[Brief]: From the first line to the last, transcribe the data exactly.
----
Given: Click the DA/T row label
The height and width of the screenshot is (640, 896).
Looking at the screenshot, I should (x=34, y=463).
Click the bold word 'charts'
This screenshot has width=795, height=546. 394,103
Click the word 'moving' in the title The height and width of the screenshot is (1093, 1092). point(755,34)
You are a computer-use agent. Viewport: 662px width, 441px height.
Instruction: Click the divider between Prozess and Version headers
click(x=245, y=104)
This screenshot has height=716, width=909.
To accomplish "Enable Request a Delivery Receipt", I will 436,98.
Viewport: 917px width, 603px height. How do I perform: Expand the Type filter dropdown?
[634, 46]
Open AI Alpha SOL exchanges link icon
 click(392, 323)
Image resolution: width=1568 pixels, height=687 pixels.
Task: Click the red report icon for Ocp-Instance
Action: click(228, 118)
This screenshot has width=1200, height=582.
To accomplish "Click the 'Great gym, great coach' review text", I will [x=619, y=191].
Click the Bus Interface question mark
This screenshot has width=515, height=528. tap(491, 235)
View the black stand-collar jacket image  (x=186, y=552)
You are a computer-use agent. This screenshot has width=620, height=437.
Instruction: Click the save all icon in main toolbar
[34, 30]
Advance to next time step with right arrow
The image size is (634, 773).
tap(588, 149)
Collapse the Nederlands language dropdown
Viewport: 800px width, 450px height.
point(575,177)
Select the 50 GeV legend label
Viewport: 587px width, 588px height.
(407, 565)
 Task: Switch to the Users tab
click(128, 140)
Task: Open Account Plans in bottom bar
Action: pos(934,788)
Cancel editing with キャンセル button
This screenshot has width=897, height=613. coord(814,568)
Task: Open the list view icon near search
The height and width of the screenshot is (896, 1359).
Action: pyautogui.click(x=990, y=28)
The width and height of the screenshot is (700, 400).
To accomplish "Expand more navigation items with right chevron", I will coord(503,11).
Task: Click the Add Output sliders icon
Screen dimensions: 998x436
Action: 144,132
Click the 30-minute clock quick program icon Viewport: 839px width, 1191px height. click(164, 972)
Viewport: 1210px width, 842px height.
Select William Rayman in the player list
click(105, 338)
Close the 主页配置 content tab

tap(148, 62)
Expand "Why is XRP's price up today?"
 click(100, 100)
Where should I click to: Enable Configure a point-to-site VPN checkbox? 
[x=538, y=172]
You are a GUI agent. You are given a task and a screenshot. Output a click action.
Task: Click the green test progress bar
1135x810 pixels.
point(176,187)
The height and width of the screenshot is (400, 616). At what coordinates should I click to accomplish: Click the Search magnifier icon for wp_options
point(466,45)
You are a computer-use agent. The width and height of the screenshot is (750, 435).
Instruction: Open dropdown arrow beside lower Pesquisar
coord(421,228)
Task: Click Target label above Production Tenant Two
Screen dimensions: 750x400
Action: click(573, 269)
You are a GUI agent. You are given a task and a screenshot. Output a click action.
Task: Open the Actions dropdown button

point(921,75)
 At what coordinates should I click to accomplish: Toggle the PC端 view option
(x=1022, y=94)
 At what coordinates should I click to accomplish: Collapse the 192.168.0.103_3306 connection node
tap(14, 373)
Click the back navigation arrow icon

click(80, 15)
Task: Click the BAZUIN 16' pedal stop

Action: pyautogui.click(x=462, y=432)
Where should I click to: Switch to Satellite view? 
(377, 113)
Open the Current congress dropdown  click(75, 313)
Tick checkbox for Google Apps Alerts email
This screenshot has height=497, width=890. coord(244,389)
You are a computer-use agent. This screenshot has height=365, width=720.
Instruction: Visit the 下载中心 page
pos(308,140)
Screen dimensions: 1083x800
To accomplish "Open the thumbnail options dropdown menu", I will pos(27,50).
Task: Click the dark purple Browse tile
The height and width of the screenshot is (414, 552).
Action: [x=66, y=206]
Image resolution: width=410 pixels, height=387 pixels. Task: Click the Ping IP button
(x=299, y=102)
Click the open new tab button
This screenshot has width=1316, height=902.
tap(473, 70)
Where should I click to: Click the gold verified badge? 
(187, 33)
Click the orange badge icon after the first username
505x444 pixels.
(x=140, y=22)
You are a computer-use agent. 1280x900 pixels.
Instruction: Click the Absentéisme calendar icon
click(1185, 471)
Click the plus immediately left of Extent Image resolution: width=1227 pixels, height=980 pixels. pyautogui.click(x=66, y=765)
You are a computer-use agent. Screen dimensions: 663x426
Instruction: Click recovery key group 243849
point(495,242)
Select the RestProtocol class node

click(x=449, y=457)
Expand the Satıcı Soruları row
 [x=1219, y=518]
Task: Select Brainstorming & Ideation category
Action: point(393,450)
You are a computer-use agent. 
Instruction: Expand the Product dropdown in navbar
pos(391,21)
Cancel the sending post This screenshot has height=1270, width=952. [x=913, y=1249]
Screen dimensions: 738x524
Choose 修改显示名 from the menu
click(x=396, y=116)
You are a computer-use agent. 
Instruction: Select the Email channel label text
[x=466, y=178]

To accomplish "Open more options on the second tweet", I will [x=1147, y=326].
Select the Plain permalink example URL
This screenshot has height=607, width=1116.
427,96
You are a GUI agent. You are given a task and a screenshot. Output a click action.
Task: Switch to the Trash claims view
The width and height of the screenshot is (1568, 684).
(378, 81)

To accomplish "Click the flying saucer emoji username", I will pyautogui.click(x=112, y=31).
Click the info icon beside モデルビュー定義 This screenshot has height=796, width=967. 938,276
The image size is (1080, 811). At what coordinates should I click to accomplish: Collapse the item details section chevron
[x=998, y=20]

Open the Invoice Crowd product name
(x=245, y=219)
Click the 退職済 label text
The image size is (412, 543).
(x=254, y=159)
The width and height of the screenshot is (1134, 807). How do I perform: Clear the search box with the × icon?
----
[Output below]:
Given: Click the DA/T row label
The height and width of the screenshot is (640, 896).
Looking at the screenshot, I should (x=34, y=463).
Click the bold word 'charts'
This screenshot has width=795, height=546. 394,103
Click the word 'moving' in the title The height and width of the screenshot is (1093, 1092). point(755,34)
You are a computer-use agent. Viewport: 662px width, 441px height.
Instruction: Click the divider between Prozess and Version headers
click(x=245, y=104)
This screenshot has height=716, width=909.
To accomplish "Enable Request a Delivery Receipt", I will 436,98.
Viewport: 917px width, 603px height. How do I perform: Expand the Type filter dropdown?
[634, 46]
Open AI Alpha SOL exchanges link icon
 click(392, 323)
Image resolution: width=1568 pixels, height=687 pixels.
Task: Click the red report icon for Ocp-Instance
Action: click(228, 118)
This screenshot has width=1200, height=582.
To accomplish "Click the 'Great gym, great coach' review text", I will [x=619, y=191].
Click the Bus Interface question mark
This screenshot has width=515, height=528. tap(491, 235)
View the black stand-collar jacket image  (x=186, y=552)
You are a computer-use agent. This screenshot has width=620, height=437.
Instruction: Click the save all icon in main toolbar
[34, 30]
Advance to next time step with right arrow
The image size is (634, 773).
tap(588, 149)
Collapse the Nederlands language dropdown
Viewport: 800px width, 450px height.
point(575,177)
Select the 50 GeV legend label
Viewport: 587px width, 588px height.
(407, 565)
 Task: Switch to the Users tab
click(128, 140)
Task: Open Account Plans in bottom bar
Action: pos(934,788)
Cancel editing with キャンセル button
This screenshot has width=897, height=613. coord(814,568)
Task: Open the list view icon near search
The height and width of the screenshot is (896, 1359).
Action: pyautogui.click(x=990, y=28)
The width and height of the screenshot is (700, 400).
To accomplish "Expand more navigation items with right chevron", I will coord(503,11).
Task: Click the Add Output sliders icon
Screen dimensions: 998x436
Action: 144,132
Click the 30-minute clock quick program icon Viewport: 839px width, 1191px height. click(164, 972)
Viewport: 1210px width, 842px height.
Select William Rayman in the player list
click(105, 338)
Close the 主页配置 content tab

tap(148, 62)
Expand "Why is XRP's price up today?"
 click(100, 100)
Where should I click to: Enable Configure a point-to-site VPN checkbox? 
[x=538, y=172]
You are a GUI agent. You are given a task and a screenshot. Output a click action.
Task: Click the green test progress bar
1135x810 pixels.
point(176,187)
The height and width of the screenshot is (400, 616). At what coordinates should I click to accomplish: Click the Search magnifier icon for wp_options
point(466,45)
You are a computer-use agent. The width and height of the screenshot is (750, 435).
Instruction: Open dropdown arrow beside lower Pesquisar
coord(421,228)
Task: Click Target label above Production Tenant Two
Screen dimensions: 750x400
Action: click(573, 269)
You are a GUI agent. You are given a task and a screenshot. Output a click action.
Task: Open the Actions dropdown button

point(921,75)
 At what coordinates should I click to accomplish: Toggle the PC端 view option
(x=1022, y=94)
 At what coordinates should I click to accomplish: Collapse the 192.168.0.103_3306 connection node
tap(14, 373)
Click the back navigation arrow icon

click(80, 15)
Task: Click the BAZUIN 16' pedal stop

Action: pyautogui.click(x=462, y=432)
Where should I click to: Switch to Satellite view? 
(377, 113)
Open the Current congress dropdown  click(75, 313)
Tick checkbox for Google Apps Alerts email
This screenshot has height=497, width=890. coord(244,389)
You are a computer-use agent. This screenshot has height=365, width=720.
Instruction: Visit the 下载中心 page
pos(308,140)
Screen dimensions: 1083x800
To accomplish "Open the thumbnail options dropdown menu", I will pos(27,50).
Task: Click the dark purple Browse tile
The height and width of the screenshot is (414, 552).
Action: [x=66, y=206]
Image resolution: width=410 pixels, height=387 pixels. Task: Click the Ping IP button
(x=299, y=102)
Click the open new tab button
This screenshot has width=1316, height=902.
tap(473, 70)
Where should I click to: Click the gold verified badge? 
(187, 33)
Click the orange badge icon after the first username
505x444 pixels.
(x=140, y=22)
You are a computer-use agent. 1280x900 pixels.
Instruction: Click the Absentéisme calendar icon
click(1185, 471)
Click the plus immediately left of Extent Image resolution: width=1227 pixels, height=980 pixels. pyautogui.click(x=66, y=765)
You are a computer-use agent. Screen dimensions: 663x426
Instruction: Click recovery key group 243849
point(495,242)
Select the RestProtocol class node

click(x=449, y=457)
Expand the Satıcı Soruları row
 [x=1219, y=518]
Task: Select Brainstorming & Ideation category
Action: point(393,450)
You are a computer-use agent. 
Instruction: Expand the Product dropdown in navbar
pos(391,21)
Cancel the sending post This screenshot has height=1270, width=952. [x=913, y=1249]
Screen dimensions: 738x524
Choose 修改显示名 from the menu
click(x=396, y=116)
You are a computer-use agent. 
Instruction: Select the Email channel label text
[x=466, y=178]

To accomplish "Open more options on the second tweet", I will [x=1147, y=326].
Select the Plain permalink example URL
This screenshot has height=607, width=1116.
427,96
You are a GUI agent. You are given a task and a screenshot. Output a click action.
Task: Switch to the Trash claims view
The width and height of the screenshot is (1568, 684).
(378, 81)

To accomplish "Click the flying saucer emoji username", I will pyautogui.click(x=112, y=31).
Click the info icon beside モデルビュー定義 This screenshot has height=796, width=967. 938,276
The image size is (1080, 811). At what coordinates should I click to accomplish: Collapse the item details section chevron
[x=998, y=20]

Open the Invoice Crowd product name
(x=245, y=219)
Click the 退職済 label text
The image size is (412, 543).
(x=254, y=159)
The width and height of the screenshot is (1134, 807). How do I perform: Clear the search box with the × icon?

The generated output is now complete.